Convert the rows between the line containing "How do I perform: Go" and the line containing "coord(57,391)", inclusive, into a JSON list of strings with one string per line, leaving out blank lines.
● ● ● ● ●
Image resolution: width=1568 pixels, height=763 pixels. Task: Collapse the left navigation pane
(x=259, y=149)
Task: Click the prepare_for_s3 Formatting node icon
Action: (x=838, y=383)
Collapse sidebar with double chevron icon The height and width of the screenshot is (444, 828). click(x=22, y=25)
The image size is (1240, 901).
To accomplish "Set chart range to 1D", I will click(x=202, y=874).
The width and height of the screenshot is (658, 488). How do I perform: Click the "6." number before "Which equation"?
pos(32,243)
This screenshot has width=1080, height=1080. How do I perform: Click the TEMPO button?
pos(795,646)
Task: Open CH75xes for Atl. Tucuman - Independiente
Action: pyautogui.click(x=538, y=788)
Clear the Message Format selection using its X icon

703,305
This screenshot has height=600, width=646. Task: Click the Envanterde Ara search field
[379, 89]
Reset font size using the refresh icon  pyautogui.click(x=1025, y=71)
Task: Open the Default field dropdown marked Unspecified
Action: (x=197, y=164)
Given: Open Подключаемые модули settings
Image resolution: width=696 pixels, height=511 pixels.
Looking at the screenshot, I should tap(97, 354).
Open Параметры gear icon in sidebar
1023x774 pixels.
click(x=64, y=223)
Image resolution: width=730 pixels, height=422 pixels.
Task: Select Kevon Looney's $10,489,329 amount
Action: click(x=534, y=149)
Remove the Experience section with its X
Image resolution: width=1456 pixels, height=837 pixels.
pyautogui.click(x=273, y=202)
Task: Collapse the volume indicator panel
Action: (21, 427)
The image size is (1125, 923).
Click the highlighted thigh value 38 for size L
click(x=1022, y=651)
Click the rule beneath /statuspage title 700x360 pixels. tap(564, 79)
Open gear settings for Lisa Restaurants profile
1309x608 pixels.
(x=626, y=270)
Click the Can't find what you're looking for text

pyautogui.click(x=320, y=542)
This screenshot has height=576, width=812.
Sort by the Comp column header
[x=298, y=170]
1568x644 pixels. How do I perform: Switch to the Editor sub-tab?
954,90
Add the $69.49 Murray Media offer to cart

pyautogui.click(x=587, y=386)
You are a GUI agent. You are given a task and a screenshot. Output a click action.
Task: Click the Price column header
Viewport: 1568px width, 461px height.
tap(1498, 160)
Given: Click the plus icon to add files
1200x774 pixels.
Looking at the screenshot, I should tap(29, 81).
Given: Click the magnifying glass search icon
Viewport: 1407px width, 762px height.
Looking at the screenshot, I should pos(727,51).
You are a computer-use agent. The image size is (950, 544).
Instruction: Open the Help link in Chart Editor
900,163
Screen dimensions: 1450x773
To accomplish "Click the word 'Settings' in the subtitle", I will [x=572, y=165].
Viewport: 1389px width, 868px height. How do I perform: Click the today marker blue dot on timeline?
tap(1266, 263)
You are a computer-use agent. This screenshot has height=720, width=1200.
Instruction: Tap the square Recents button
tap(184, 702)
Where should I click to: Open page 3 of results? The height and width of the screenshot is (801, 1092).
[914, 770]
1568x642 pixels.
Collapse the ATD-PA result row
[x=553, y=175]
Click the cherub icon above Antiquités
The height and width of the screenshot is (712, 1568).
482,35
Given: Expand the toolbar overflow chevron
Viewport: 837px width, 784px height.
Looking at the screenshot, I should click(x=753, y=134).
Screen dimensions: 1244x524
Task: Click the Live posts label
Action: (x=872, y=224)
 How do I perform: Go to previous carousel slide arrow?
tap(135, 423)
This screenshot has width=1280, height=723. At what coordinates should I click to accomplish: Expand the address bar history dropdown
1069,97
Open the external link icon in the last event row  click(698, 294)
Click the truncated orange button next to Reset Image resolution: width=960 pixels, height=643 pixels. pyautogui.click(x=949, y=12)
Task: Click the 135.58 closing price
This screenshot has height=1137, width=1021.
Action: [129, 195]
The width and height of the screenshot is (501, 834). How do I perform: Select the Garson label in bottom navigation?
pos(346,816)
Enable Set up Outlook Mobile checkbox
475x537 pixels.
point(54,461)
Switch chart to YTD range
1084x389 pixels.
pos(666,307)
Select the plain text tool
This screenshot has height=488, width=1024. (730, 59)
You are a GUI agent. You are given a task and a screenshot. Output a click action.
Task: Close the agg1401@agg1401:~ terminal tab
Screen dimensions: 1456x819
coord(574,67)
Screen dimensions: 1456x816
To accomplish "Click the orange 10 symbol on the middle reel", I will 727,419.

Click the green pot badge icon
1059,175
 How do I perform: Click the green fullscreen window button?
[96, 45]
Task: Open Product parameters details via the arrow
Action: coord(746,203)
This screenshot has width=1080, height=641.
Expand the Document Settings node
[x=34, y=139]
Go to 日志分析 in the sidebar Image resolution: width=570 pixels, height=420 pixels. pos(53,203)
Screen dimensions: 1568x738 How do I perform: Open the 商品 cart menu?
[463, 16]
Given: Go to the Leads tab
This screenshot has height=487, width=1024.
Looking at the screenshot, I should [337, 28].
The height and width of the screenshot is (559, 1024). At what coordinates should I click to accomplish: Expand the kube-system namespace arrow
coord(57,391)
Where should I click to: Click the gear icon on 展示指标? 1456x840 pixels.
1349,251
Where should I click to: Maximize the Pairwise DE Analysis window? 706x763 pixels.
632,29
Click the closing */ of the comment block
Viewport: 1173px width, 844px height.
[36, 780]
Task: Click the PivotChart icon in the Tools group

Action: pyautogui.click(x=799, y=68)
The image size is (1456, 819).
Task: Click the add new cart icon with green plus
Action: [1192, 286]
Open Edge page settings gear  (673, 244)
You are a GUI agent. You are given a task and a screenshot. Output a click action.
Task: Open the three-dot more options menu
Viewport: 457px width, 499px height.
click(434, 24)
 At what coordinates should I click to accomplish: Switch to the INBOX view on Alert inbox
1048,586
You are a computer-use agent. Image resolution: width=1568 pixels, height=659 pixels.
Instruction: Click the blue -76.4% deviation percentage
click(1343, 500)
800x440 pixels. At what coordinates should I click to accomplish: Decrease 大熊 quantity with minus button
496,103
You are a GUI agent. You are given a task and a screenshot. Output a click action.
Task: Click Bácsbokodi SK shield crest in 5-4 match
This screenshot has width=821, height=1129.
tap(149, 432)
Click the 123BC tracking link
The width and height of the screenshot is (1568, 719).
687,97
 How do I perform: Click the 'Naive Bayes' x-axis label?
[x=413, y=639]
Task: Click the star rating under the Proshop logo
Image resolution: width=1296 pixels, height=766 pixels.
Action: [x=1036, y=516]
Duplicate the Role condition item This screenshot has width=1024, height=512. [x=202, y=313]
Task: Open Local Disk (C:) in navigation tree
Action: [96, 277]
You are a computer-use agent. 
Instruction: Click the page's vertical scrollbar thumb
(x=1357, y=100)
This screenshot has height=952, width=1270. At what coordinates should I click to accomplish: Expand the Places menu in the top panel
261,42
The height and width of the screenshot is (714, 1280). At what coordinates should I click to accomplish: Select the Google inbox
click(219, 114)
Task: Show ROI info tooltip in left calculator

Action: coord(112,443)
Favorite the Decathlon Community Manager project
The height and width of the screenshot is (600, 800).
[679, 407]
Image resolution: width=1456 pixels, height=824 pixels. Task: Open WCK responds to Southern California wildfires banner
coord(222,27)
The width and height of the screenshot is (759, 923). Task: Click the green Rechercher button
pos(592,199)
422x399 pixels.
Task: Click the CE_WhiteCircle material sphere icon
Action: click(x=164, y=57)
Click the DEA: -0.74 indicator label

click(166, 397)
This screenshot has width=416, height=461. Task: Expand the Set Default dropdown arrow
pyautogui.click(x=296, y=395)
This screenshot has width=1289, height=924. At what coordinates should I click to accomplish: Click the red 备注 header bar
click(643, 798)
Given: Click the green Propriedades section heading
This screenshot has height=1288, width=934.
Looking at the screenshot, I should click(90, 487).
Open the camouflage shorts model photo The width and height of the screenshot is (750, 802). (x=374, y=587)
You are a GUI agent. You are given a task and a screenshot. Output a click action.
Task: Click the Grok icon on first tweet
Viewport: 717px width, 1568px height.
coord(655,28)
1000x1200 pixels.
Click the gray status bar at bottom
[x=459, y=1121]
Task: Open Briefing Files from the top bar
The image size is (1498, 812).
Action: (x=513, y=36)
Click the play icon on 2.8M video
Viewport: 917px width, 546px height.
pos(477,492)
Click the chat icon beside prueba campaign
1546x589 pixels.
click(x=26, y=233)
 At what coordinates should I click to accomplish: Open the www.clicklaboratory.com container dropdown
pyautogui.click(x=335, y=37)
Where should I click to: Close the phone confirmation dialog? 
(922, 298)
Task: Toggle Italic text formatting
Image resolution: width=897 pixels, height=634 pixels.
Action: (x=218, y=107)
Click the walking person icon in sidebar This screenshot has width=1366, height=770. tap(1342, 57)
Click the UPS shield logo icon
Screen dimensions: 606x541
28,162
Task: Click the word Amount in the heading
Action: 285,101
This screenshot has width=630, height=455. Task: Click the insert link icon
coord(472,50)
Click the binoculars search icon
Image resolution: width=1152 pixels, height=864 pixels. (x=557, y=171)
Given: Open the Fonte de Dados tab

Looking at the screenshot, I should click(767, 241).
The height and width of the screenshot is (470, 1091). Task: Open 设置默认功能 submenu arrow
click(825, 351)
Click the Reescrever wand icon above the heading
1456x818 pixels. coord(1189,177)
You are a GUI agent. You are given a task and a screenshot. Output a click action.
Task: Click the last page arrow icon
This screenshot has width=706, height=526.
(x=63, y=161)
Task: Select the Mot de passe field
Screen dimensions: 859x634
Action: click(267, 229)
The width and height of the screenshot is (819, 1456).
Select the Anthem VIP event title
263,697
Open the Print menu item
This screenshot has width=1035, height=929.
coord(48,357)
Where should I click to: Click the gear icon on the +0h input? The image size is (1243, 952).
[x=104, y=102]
● ● ● ● ●
### Solution below
[
  " How do I perform: Go to previous carousel slide arrow?",
  "tap(135, 423)",
  "This screenshot has width=1280, height=723. At what coordinates should I click to accomplish: Expand the address bar history dropdown",
  "1069,97",
  "Open the external link icon in the last event row  click(698, 294)",
  "Click the truncated orange button next to Reset Image resolution: width=960 pixels, height=643 pixels. pyautogui.click(x=949, y=12)",
  "Task: Click the 135.58 closing price",
  "This screenshot has height=1137, width=1021.",
  "Action: [129, 195]",
  "The width and height of the screenshot is (501, 834). How do I perform: Select the Garson label in bottom navigation?",
  "pos(346,816)",
  "Enable Set up Outlook Mobile checkbox",
  "475x537 pixels.",
  "point(54,461)",
  "Switch chart to YTD range",
  "1084x389 pixels.",
  "pos(666,307)",
  "Select the plain text tool",
  "This screenshot has height=488, width=1024. (730, 59)",
  "You are a GUI agent. You are given a task and a screenshot. Output a click action.",
  "Task: Close the agg1401@agg1401:~ terminal tab",
  "Screen dimensions: 1456x819",
  "coord(574,67)",
  "Screen dimensions: 1456x816",
  "To accomplish \"Click the orange 10 symbol on the middle reel\", I will 727,419.",
  "Click the green pot badge icon",
  "1059,175",
  " How do I perform: Click the green fullscreen window button?",
  "[96, 45]",
  "Task: Open Product parameters details via the arrow",
  "Action: coord(746,203)",
  "This screenshot has width=1080, height=641.",
  "Expand the Document Settings node",
  "[x=34, y=139]",
  "Go to 日志分析 in the sidebar Image resolution: width=570 pixels, height=420 pixels. pos(53,203)",
  "Screen dimensions: 1568x738 How do I perform: Open the 商品 cart menu?",
  "[463, 16]",
  "Given: Go to the Leads tab",
  "This screenshot has height=487, width=1024.",
  "Looking at the screenshot, I should [337, 28].",
  "The height and width of the screenshot is (559, 1024). At what coordinates should I click to accomplish: Expand the kube-system namespace arrow",
  "coord(57,391)"
]